In the wake of Snowflake's (SNOW -1.59%) huge splash in the public markets today -- with shares more than doubling from the offering price of $120 -- Unity Software is preparing its own debut at an opportune time. Investors can't get enough of hot tech IPOs, making it a rather favorable environment to go public. But this won't be just like any other IPO; Unity CEO John Riccitiello is borrowing a page out of Musk's playbook.
Greater influence over the offering price
Unity updated its prospectus today with a new pricing range, expecting the deal to price at $44 to $48 per share, up from the previous estimated range of $34 to $42. That would put the game-engine maker's valuation at $11.6 billion to $12.6 billion, based on the 263.4 million shares that will be outstanding after the offering.
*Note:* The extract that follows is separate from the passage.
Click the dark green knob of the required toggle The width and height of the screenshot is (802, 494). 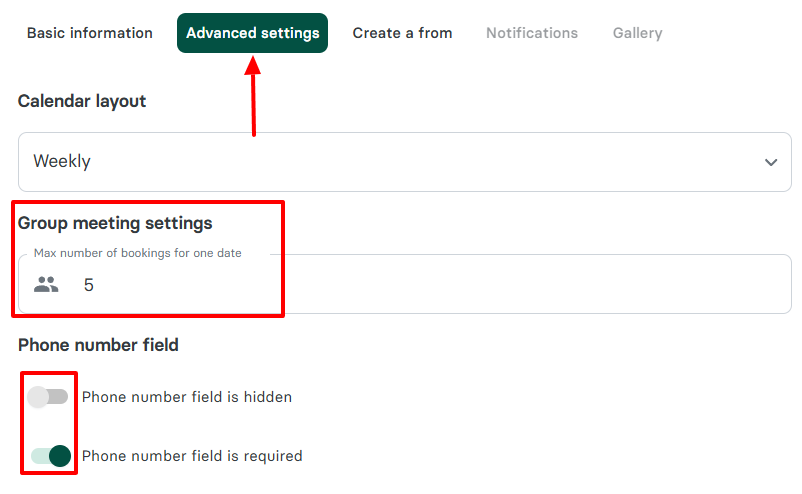coord(60,456)
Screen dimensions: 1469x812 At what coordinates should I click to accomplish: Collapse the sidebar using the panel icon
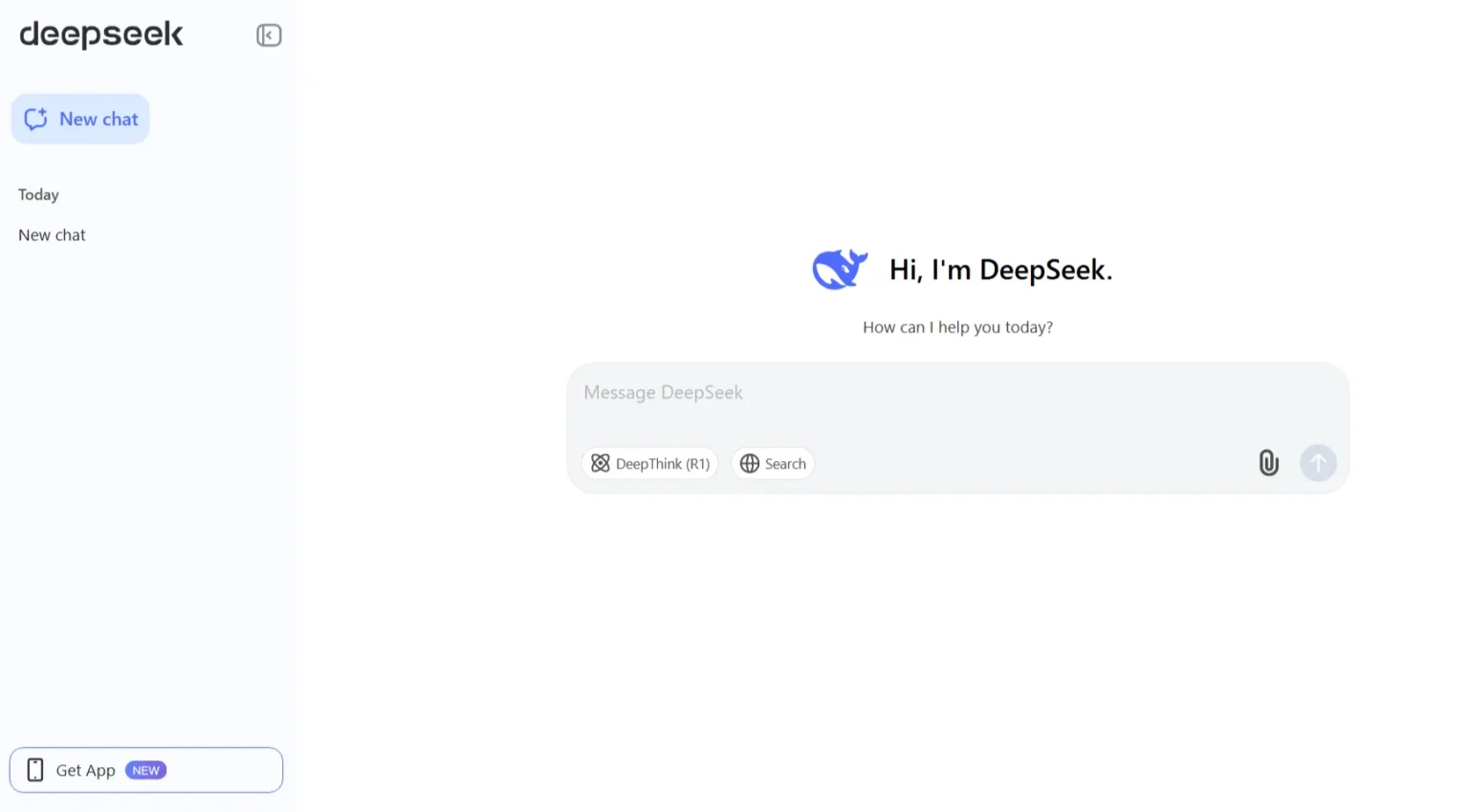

Here's the kicker: Riccitiello and his team have secured greater control over how the deal prices and Unity will also have more say over which investors receive shares, according to CNBC and The Financial Times. Unity and its underwriters will reportedly try a novel bidding system where institutional investors submit indications of interest (IOI) that specify how many shares they are interested in purchasing and at what price, and the prospective investors can submit numerous bids at various prices.
Based on those bids, Unity will then pick the offering price and all investors who submitted bids above that price would be allocated shares in the primary market, according to FT. Additionally, Unity will have some influence on how those allocations are distributed to investors. The updated prospectus filed today does not mention this bidding process at all.
Alphabet subsidiary Google used a similar modified Dutch auction process when it went public in 2004.
A smaller pop?
The traditional IPO process is shrouded in mystery for most retail investors. Normally, investors submit an IOI to tentatively purchase some number of shares. The bankers then use those IOIs, along with other inputs, to help set a price based on the aforementioned balance. Once the IPO prices, prospective investors must confirm that they are still interested based on the new pricing information. Shares are then allocated, typically skewed toward institutional heavyweights, and allocations are not guaranteed.
While IPO investors like to see massive Snowflake-esque pops on the first day of trading -- who doesn't like doubling their money in a day? -- companies often view that as money left on the table since those pops indicate that there was sufficient demand for the IPO to command a higher price. While the market optics are nice, issuers would rather bolster their war chests and use that money to actually operate.
Unity's unique bidding process is designed to provide greater transparency to a notoriously opaque process, theoretically justifying a higher IPO price that might also limit the potential pop on the first day of trading. Unity's IPO is scheduled to price tomorrow.